Jeffrey Timmons was okay with being shaved. She didn't like the sound of the electric clippers, but did seem to enjoy not being covered in thick hair. However, she did not like having her toenails clipped, and I didn't enjoy doing it either. Clipping a goat's toenails involves placing the goat on a wooden stand and having four agriculture majors hold her still while you take what looks like a pair of pliers and cut her toenails in half, or until they start bleeding. In my case it also involved having one of those agriculture majors quickly sense my vast incompetence before taking over and doing it for me.
Unfortunately, Jeffrey Timmons liked being shampooed even less than the toenail clipping. I took her outside to an asphalt patch behind the barn, where I tied her to a fence. I sprayed her
with icy cold water from a hose, and she hated me for it. She hissed, cried, and tried to run away. I rubbed shampoo all over her body and hosed her down again. When we were done, she was visibly upset with me. Any goodwill I'd earned from fending off Koko was out the window.
I tried to calm her down by feeding her Honeycomb, but it didn't work. It turns out that goats hate Honeycomb. To my palate it's pretty close to Cap'n Crunch, but Jeffrey Timmons disagreed. After eating just a few, she actually refused them. I was amazed. After all, goats will eat license plates if you don't stop them. I guess it doesn't say much for Honeycomb.
Jeffrey was clearly off her game, and I was freaking out. We were moments away from entering the circle for the competition. The other goatherds stood with their goats calmly by their sides; Jeffrey paced back and forth angrily and refused to come to me when I called for her.
I didn't know what to do and went into a near-catatonic panic. I stared straight ahead, and when one of the girls at the barn told me to get ready, I couldn't even answer. Luckily, my stare locked onto a solution I hadn't even thought of.
I quickly ran down the hill to the fir tree Jeffrey liked chewing on. She had stripped all the lower branches, but luckily, I am taller than a goat. I tore off a few branches and ran back to her. She devoured them, and miraculously, it calmed her down.
“You ready?” I asked her. I petted her, squatted down, and looked her in the eye.

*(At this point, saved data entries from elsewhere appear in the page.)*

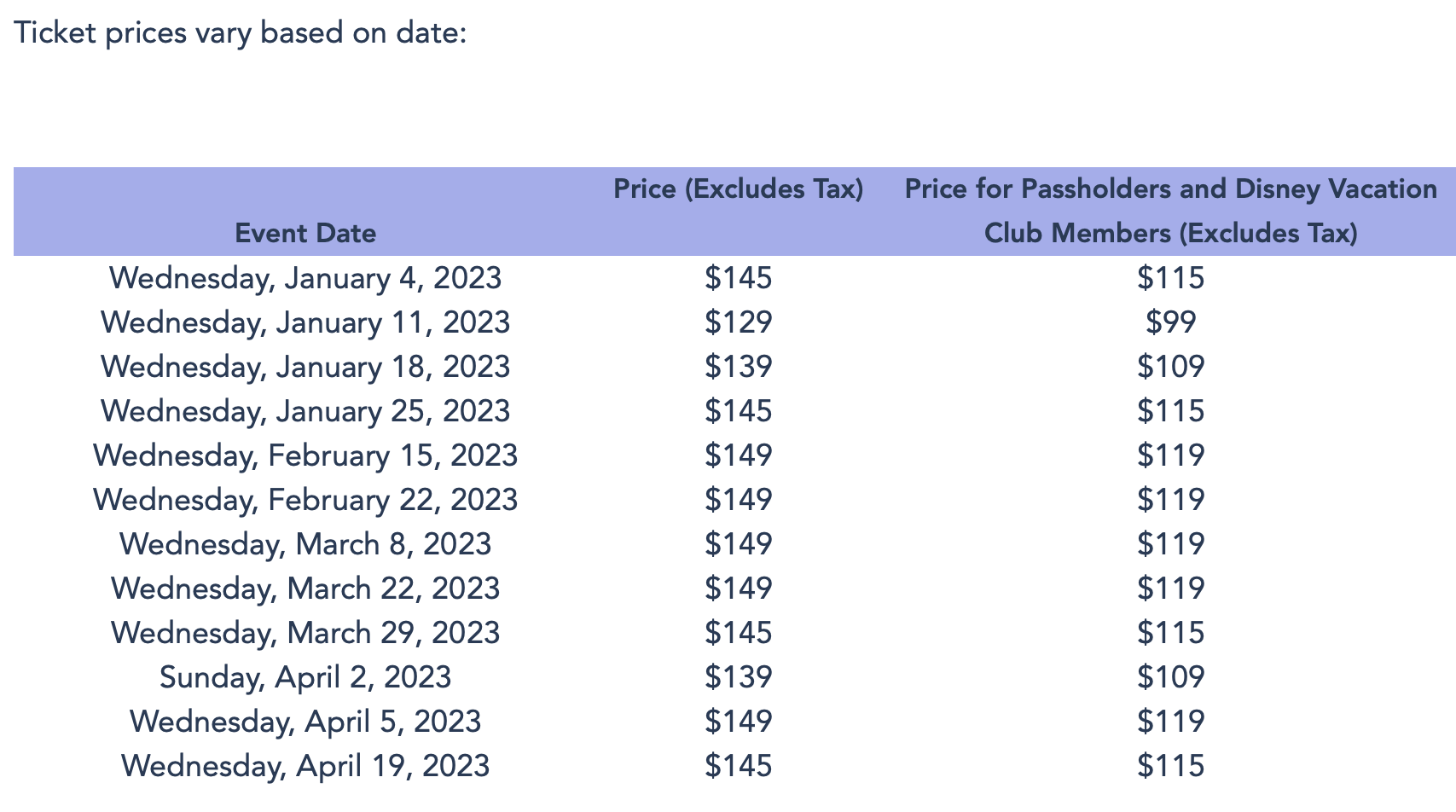Click the Sunday, April 2, 2023 date
Image resolution: width=1456 pixels, height=812 pixels.
tap(305, 677)
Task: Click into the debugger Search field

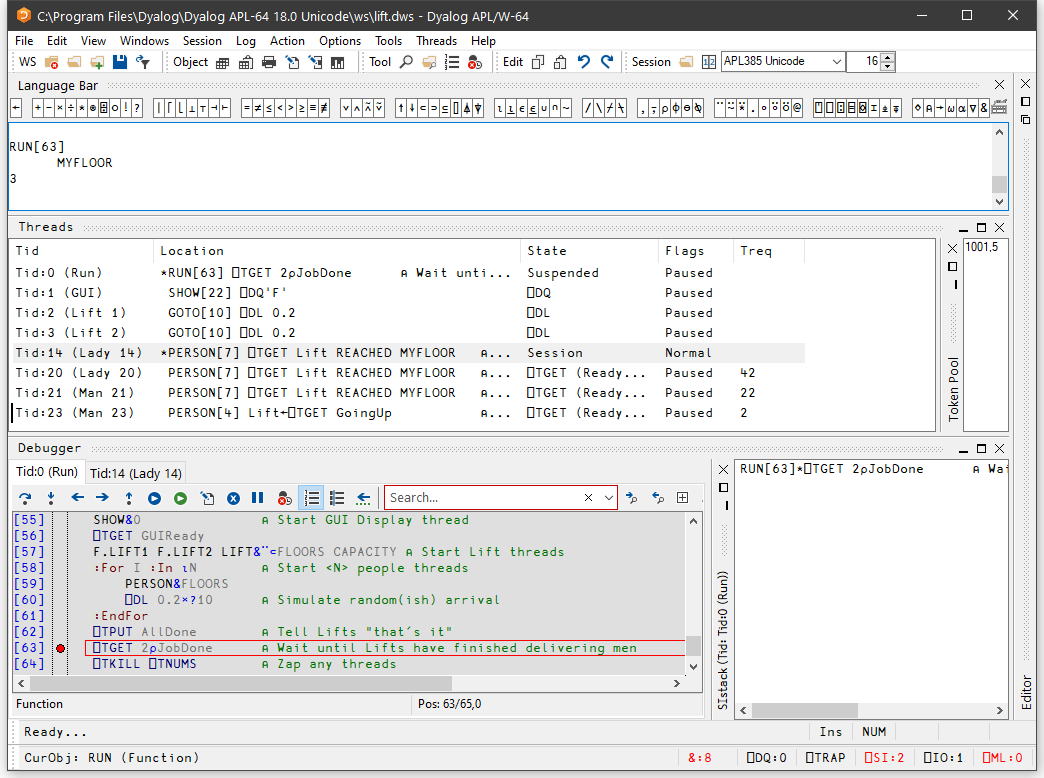Action: (482, 497)
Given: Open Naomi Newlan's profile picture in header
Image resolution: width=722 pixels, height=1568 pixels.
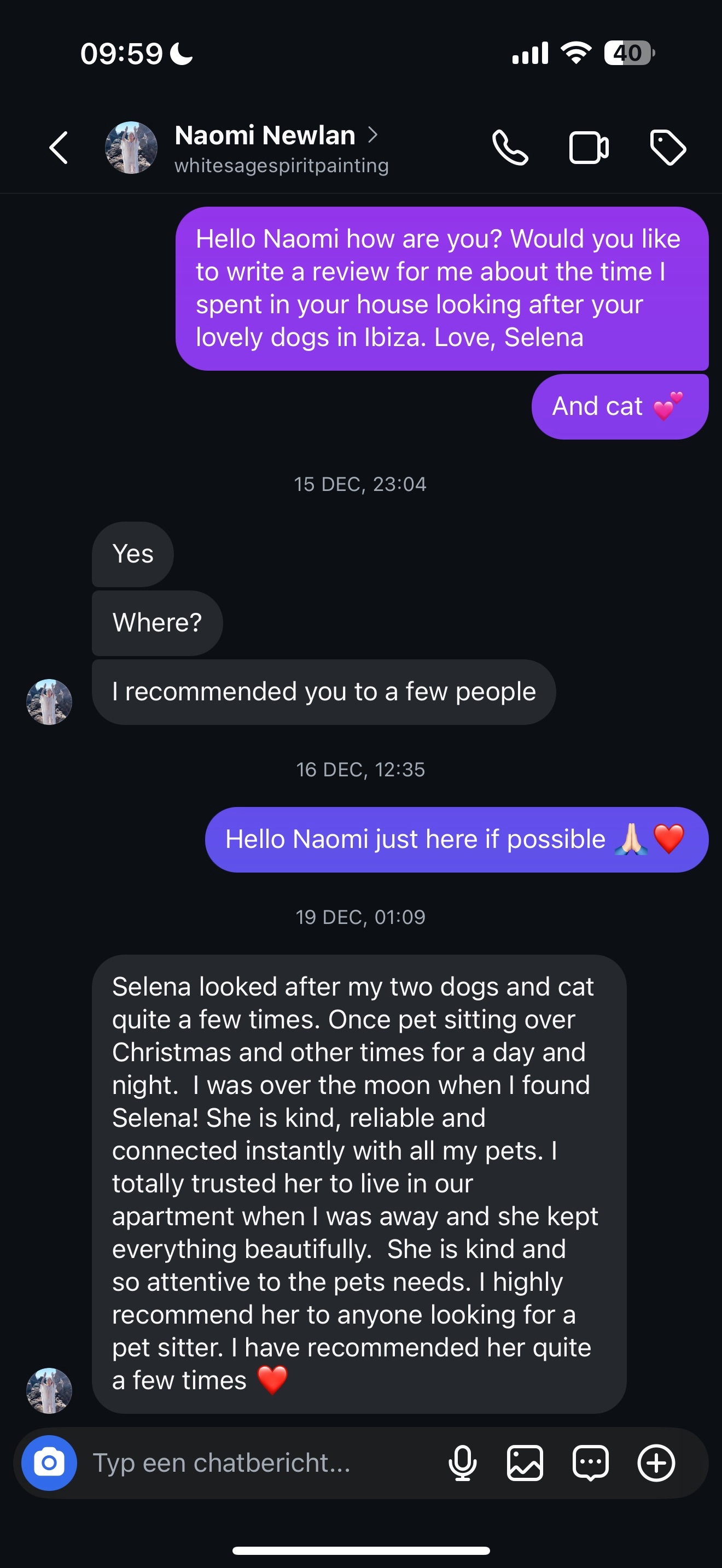Looking at the screenshot, I should click(x=131, y=148).
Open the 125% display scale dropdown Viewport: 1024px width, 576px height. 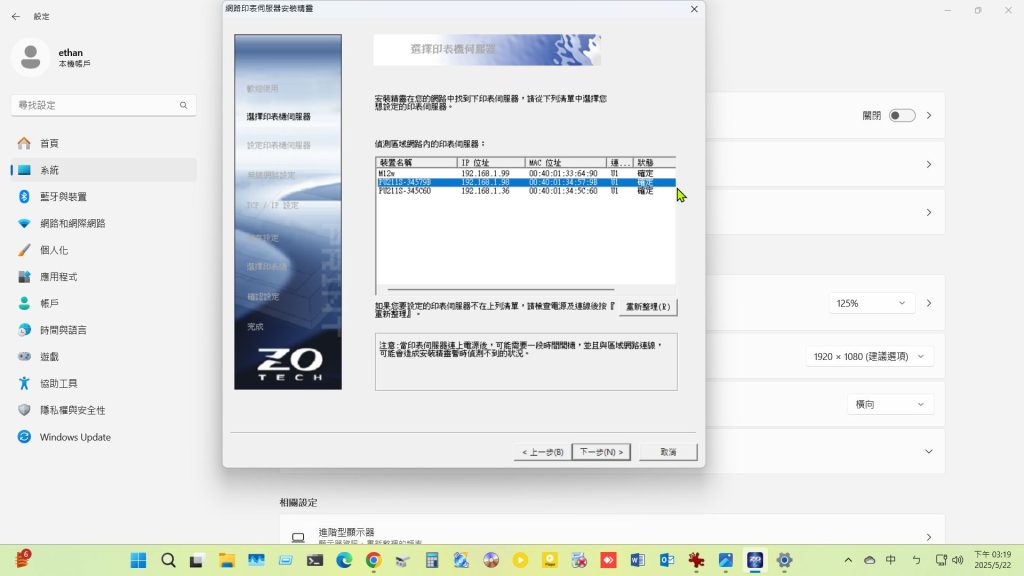pyautogui.click(x=872, y=303)
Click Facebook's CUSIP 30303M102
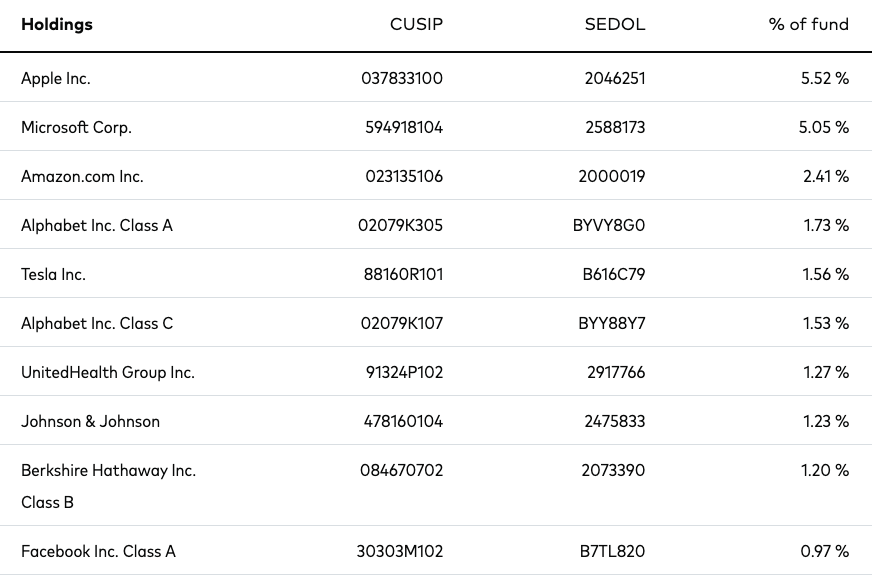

When I walked back toward the other competitors, she dutifully followed and stood by my side.
Then we entered the circleâa low fence surrounded by spectatorsâand did a lap with the other competing pairs. We stood in our spot until the judge instructed us to walk across the pen and back. I had no idea how this was supposed to work, but
Jeffrey did. When we got to the end of the pen, I awkwardly turned, but she stood still and looked at me. I realized that I was turning clockwise, toward her, and if I did, we'd bump into each other. Jeffrey waited for me to realize my mistake. I paused and turned counterclockwise, and she turned away from me. We completed our circle and triumphantly walked back together.
The other competitors took their turns. The judge walked around the circle, sizing up all of the competitors. He walked to one pair and handed them the blue ribbon. The crowd politely applauded.
Then, he walked up to Koko and spoke with her handler. Unfortunately, they were a few spots in front of me, so I couldn't hear their conversation.
Please, not Koko
, I thought to myself.
Any other goat, but I don't want Jeffrey Timmons to get beat by Koko.
I
don't want to get beat by Koko.
The judge smiled at Koko's handler. Then, he turned and walked toward me.
“How have you liked your semester?” he asked me. I was stunned to be in the running.
“It's been great,” I said. “I've really bonded with my goat, Jeffrey Timmons, the World's Foremost Goat.”
“You know she's a girl, right?” he asked.
“Yes, sir,” I answered. “I named her before I knew we only worked with females.”
He smiled and asked, “What's the most surprising quality of Jeffrey Timmons you've discovered in your time at the barn?”
I thought long and hard. Then, I lied.
“Her relationship with her children, 5226 and 5227,” I answered. “I assumed before I started that goats didn't have much personality. She's very affectionate with them, which I didn't expect. There's real emotion in these goats.”
He nodded, impressed. While on some level I did believe in what I said, I knew he would have thought I was a complete maniac if I had given him my real answerâ
“She's a really good listener.”
The judge then stepped back to the middle of the circle. He looked toward Koko. Then he turned and looked at Jeffrey Timmons, the World's Foremost Goat.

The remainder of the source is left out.